#### Records for the task
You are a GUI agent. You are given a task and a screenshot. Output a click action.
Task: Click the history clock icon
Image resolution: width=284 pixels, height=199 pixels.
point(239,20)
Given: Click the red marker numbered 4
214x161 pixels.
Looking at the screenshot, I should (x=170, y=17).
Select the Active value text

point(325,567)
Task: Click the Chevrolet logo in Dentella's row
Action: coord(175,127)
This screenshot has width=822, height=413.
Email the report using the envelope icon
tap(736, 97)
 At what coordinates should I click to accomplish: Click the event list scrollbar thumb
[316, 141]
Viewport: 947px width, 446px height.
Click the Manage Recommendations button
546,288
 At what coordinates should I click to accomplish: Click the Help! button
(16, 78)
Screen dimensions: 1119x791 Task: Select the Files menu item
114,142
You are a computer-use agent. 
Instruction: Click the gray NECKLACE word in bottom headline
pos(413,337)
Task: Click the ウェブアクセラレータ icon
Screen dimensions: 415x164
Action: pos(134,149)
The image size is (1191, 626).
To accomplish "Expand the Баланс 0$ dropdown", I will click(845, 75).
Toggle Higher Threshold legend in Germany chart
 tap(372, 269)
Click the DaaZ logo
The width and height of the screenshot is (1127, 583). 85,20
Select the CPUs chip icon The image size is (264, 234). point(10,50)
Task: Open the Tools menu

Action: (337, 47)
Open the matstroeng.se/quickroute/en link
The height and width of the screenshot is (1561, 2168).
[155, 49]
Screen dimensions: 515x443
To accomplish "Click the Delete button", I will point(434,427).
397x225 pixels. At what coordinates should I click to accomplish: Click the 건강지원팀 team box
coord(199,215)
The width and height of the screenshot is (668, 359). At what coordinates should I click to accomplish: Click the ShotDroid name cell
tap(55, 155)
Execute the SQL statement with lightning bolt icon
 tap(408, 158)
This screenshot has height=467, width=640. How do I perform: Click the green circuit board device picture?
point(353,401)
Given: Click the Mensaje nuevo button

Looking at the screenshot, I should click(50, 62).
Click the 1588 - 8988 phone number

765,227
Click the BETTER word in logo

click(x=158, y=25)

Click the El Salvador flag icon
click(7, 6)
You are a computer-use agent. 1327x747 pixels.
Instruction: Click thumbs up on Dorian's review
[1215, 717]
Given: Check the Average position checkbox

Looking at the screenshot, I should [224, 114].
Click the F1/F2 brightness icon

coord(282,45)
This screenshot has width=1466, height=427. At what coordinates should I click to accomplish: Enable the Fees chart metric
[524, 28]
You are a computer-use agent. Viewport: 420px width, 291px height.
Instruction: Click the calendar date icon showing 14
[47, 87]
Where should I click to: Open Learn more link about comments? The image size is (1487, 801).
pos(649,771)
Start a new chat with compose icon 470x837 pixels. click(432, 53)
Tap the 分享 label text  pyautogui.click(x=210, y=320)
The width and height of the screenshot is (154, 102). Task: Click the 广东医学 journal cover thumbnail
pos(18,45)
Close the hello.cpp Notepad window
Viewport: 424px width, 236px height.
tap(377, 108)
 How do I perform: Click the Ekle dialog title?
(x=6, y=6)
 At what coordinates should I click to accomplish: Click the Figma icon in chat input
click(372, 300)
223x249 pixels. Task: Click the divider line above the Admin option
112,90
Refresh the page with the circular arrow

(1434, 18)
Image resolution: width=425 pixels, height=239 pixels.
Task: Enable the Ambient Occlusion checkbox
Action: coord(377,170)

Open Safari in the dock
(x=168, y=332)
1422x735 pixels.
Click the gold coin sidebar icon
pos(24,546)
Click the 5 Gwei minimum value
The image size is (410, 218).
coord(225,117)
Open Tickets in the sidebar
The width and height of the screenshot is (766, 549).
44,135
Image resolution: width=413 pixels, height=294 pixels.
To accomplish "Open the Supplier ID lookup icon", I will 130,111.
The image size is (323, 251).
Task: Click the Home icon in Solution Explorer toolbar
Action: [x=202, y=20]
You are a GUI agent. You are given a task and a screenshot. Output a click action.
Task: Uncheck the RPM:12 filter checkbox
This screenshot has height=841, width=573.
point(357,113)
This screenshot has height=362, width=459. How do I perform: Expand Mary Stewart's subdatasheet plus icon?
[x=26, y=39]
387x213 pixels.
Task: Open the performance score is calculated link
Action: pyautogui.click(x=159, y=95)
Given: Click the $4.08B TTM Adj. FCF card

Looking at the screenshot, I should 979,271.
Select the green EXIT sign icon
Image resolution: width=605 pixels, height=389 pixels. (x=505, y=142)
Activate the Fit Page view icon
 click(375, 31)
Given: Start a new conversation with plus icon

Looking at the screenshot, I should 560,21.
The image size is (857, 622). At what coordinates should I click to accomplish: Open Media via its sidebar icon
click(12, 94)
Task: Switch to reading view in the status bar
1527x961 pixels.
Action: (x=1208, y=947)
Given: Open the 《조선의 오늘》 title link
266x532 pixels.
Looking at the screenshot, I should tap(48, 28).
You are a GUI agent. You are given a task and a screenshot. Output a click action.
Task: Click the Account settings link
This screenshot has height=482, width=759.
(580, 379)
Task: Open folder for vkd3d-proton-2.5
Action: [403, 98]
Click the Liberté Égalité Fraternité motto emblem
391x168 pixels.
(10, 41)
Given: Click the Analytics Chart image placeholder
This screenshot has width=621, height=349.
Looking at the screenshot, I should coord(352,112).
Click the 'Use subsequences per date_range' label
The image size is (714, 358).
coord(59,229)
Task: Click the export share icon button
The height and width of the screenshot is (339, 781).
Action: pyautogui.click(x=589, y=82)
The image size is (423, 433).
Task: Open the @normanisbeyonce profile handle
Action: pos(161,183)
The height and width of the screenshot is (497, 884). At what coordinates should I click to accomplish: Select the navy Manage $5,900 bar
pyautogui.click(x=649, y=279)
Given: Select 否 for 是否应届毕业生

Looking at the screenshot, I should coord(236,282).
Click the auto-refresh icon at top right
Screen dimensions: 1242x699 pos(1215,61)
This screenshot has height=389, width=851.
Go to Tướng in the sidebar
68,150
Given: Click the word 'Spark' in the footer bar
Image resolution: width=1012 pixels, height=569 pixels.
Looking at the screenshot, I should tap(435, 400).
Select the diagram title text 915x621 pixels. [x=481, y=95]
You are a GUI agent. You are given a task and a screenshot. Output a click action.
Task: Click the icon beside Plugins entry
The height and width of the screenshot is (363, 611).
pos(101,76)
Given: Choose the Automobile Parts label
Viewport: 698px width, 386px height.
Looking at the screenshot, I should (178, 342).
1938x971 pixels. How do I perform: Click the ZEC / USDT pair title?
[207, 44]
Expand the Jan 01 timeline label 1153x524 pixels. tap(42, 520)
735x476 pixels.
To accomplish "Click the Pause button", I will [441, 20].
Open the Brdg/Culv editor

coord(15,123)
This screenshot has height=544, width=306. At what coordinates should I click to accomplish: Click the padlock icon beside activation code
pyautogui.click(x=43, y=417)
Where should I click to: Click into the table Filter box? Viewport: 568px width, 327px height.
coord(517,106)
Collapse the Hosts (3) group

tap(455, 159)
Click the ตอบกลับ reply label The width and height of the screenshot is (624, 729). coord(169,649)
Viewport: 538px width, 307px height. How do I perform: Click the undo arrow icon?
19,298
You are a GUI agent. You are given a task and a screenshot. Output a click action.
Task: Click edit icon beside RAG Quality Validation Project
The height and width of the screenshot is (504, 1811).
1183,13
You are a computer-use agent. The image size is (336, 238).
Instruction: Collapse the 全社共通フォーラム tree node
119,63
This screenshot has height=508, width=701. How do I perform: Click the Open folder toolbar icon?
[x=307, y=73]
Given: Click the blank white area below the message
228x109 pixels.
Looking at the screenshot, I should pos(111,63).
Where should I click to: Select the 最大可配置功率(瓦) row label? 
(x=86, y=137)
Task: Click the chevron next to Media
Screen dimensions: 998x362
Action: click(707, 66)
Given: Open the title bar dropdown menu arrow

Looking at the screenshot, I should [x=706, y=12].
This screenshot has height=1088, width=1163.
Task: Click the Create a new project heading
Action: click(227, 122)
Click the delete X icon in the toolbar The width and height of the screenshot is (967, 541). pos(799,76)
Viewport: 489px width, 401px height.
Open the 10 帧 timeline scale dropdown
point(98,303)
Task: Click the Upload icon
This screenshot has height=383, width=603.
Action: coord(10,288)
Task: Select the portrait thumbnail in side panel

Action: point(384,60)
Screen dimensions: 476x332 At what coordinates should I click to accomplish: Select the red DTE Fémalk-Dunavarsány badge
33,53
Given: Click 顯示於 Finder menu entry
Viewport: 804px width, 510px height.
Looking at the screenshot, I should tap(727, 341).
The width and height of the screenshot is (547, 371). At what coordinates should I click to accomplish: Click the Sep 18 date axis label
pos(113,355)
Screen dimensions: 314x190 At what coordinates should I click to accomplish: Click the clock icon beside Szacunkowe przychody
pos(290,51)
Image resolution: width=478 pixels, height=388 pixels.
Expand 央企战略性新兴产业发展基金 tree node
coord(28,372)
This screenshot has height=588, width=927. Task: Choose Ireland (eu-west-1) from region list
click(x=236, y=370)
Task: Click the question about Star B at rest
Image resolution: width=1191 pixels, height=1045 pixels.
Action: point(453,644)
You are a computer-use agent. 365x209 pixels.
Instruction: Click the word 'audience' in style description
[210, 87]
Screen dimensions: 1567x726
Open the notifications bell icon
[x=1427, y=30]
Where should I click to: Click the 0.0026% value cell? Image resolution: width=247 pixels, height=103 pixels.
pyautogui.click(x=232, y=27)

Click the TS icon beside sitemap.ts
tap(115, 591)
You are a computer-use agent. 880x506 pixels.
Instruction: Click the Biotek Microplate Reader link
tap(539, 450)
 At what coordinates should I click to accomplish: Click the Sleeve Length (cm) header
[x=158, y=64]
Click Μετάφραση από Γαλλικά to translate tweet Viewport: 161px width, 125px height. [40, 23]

#### Brief
Copy everything from the start of the records down to the line containing "Action: coord(175,127)", keeping both ends and every line in between unchanged.

#### Result of this exercise
You are a GUI agent. You are given a task and a screenshot. Output a click action.
Task: Click the history clock icon
Image resolution: width=284 pixels, height=199 pixels.
point(239,20)
Given: Click the red marker numbered 4
214x161 pixels.
Looking at the screenshot, I should (x=170, y=17).
Select the Active value text

point(325,567)
Task: Click the Chevrolet logo in Dentella's row
Action: coord(175,127)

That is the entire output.